OK, technology is over-rated. I don't have an i-Phone, and I don't need one. If I had to choose between the technologies of the 1920s (except in medicine and transportation; penicillin may have saved my life, and I would not want to drive cars from before about 1970 except in a parade, and I use freeways if possible to travel long distances and have no nostalgia for Blood Alley) and modern institutions I would take the 1920s technologies and keep the modern institutions. I might not have been a victim of Jim Crow, homophobia, or male chauvinism at any time, but we can all relegate those to the trash-heap of history, can we not? I may have not gotten direct benefit from the GI Bill, but I certainly got indirect benefits through the better world. I have rarely worked in a business that gets unionized... but I am glad that we have had strong unions. We will need them again, especially if arrogant pricks like Donald Trump become the economic and political norm. (Donald Trump is the best recruiter for the Communist Party that the Communist Party ever had!)

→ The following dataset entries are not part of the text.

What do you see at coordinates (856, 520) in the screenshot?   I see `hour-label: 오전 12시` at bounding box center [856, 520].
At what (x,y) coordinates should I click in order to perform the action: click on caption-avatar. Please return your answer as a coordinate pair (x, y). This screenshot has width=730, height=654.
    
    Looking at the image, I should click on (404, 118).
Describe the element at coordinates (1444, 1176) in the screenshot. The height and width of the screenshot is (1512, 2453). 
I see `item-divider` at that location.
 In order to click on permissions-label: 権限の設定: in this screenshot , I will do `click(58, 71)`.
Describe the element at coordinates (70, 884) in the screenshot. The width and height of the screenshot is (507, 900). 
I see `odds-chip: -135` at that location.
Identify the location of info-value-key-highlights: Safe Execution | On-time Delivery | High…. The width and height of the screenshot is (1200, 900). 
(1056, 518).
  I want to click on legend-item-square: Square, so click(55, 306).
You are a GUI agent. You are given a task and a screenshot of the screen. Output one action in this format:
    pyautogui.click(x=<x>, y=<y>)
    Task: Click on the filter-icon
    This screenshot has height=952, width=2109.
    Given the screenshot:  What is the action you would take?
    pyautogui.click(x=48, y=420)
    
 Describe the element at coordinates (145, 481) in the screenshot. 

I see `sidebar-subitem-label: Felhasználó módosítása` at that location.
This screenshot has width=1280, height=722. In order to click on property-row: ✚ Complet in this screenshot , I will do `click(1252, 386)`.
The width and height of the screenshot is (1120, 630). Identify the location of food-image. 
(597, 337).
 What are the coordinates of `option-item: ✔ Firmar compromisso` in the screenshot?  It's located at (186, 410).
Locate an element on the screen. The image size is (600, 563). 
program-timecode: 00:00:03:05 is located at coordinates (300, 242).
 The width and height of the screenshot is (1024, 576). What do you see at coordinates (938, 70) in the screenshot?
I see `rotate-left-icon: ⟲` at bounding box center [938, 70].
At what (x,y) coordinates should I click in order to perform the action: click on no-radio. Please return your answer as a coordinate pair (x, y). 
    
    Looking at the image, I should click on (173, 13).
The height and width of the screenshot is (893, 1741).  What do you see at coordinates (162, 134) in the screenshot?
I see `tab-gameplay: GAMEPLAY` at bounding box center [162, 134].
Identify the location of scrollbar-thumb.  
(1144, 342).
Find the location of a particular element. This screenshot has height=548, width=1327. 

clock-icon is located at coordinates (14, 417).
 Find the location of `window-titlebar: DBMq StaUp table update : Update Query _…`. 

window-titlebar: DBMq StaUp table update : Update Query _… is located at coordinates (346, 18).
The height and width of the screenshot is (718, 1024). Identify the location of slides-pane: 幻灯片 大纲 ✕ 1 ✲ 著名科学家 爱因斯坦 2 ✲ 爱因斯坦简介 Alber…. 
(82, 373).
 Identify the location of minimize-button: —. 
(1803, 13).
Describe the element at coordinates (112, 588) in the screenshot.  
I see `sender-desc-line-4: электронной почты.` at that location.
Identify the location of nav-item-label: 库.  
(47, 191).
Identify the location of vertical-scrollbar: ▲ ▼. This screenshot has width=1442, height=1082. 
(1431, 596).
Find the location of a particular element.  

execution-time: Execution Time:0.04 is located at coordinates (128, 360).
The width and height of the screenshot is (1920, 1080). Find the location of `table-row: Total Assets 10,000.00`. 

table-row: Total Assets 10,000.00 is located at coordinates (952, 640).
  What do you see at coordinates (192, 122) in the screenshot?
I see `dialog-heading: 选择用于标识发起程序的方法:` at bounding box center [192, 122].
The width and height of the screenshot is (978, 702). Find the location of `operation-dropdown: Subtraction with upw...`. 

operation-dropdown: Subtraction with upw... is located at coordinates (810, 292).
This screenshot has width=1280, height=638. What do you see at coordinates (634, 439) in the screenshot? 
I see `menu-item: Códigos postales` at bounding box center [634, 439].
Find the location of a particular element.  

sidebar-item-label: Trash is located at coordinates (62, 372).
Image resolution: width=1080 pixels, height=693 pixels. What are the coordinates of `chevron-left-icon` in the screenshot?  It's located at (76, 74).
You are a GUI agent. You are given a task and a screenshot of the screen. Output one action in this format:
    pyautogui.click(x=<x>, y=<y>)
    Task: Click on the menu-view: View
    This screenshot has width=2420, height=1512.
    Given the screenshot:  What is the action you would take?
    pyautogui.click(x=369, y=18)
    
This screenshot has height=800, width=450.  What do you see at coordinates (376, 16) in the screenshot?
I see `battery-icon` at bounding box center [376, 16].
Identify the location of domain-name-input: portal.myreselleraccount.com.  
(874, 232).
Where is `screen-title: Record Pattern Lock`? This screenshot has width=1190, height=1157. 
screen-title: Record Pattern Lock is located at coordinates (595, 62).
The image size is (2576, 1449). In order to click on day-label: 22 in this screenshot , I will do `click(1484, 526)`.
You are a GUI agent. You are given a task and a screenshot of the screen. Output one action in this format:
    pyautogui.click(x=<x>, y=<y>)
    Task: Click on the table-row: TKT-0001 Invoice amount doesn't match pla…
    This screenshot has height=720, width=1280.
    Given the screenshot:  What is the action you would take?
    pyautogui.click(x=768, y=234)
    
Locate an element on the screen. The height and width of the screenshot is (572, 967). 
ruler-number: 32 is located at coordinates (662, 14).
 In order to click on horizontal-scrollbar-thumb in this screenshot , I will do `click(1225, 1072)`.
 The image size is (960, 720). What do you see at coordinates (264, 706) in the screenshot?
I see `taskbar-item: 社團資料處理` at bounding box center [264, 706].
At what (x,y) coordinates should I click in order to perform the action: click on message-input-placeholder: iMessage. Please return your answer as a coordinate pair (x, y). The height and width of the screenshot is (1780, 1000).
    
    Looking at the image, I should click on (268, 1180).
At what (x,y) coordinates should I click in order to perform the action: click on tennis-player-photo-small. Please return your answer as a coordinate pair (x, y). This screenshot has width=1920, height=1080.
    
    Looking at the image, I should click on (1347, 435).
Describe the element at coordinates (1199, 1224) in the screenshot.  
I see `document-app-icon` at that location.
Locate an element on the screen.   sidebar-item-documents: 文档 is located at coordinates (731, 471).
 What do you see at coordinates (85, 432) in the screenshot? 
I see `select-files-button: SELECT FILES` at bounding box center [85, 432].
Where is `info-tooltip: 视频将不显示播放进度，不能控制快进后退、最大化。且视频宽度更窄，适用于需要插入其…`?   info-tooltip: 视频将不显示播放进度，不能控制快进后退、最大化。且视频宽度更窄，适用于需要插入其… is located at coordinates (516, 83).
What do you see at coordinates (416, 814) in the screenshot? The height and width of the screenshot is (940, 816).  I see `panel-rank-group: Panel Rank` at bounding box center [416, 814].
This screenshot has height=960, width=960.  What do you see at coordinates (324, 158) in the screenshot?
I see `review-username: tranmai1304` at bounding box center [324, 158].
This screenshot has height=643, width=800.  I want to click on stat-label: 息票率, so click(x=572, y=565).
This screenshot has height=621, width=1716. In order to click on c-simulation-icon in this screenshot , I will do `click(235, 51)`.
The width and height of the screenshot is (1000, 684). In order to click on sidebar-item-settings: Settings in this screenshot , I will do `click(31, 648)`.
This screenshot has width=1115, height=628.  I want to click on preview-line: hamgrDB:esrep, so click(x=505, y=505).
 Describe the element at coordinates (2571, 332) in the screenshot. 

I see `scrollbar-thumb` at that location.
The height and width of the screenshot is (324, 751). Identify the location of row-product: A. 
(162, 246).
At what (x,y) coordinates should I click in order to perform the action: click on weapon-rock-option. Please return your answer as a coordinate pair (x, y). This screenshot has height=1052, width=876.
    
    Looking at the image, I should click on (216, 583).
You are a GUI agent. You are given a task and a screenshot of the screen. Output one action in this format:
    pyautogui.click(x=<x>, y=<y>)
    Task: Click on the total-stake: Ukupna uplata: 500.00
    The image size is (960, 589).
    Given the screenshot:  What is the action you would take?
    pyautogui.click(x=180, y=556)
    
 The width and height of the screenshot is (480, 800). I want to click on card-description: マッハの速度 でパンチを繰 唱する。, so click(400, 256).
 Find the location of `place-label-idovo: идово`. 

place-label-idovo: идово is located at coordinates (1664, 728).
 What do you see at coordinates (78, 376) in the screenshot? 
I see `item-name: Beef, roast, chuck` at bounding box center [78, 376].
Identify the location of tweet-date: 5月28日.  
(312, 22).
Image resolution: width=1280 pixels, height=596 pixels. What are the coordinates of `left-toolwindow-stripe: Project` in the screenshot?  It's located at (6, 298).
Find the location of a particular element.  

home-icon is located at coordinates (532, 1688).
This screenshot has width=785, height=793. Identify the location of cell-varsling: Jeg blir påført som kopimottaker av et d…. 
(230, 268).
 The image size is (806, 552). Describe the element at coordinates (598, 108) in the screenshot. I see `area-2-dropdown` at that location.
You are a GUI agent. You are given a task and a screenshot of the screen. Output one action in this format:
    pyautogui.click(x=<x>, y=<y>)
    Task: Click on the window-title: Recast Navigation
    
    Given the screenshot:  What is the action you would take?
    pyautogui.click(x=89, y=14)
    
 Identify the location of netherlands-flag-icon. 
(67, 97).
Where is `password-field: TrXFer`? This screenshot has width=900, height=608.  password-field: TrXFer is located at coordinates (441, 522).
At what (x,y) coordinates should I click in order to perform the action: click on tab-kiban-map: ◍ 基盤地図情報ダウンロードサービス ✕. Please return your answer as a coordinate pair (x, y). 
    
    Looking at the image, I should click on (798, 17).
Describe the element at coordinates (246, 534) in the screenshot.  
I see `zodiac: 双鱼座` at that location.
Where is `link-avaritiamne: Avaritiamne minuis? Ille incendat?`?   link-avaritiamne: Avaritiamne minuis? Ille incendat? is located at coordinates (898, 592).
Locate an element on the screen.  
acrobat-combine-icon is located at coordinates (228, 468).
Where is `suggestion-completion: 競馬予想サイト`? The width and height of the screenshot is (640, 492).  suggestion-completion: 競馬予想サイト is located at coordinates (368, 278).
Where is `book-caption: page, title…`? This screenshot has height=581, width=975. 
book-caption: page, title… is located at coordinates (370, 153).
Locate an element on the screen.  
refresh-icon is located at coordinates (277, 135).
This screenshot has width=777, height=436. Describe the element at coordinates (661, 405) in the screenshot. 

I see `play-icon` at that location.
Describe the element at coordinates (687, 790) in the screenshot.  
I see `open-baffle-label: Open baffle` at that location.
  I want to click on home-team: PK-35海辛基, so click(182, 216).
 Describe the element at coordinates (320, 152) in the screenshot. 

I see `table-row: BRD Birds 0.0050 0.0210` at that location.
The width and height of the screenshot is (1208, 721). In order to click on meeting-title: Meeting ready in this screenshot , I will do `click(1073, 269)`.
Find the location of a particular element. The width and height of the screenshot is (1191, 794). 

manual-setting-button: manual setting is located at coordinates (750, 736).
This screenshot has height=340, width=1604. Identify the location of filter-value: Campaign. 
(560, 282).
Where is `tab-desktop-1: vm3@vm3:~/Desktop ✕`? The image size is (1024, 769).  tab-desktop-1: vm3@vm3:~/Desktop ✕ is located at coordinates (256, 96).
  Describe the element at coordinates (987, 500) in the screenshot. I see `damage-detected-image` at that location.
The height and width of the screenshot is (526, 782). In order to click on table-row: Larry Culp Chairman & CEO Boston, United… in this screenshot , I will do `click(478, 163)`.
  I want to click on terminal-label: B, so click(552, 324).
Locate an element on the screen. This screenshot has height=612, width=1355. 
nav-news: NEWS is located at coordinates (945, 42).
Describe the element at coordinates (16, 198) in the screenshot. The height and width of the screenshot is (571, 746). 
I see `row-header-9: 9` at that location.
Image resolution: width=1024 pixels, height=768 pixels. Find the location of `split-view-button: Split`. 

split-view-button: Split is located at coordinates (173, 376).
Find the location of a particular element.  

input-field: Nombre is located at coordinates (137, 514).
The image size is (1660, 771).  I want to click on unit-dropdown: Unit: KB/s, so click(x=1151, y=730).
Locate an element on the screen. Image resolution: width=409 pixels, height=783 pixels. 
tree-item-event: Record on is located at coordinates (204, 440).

After nearly four years of Donald Trump most of us we will be satisfied with a slogan like Let's make America GOOD again", or "Let's again do what we used to do WELL again for all of us". If we are to undo the welfare state, then we are going to need high-enough wages to ensure that people can save for old age and buy adequate life insurance. If we really want to develop ourselves as a people, we will need more formal education just so that people know better how to make reduced hours at work (an inevitable consequence of technological advances, including robotics) meaningful and so that (it will take K-14 education to do this) we have a populace sophisticated enough to reject the next demagogue, that most likely someone resembling Hugo Chavez, a left-wing demagogue. Formal learning does not itself create wisdom, but in modern times we need wisdom. So let's have most of our young adults take college-level survey courses in economics, philosophy, and psychology... and sides of Freshman Composition, calculus, comparative religion, literature, and music/art/cinema appreciation. Maybe a bit of foreign languages so that we can become more competent in English.
The ideal subject of totalitarian rule is not the convinced Nazi or the dedicated Communist but instead the people for whom the distinction between fact and fiction, true and false, no longer exists -- Hannah Arendt.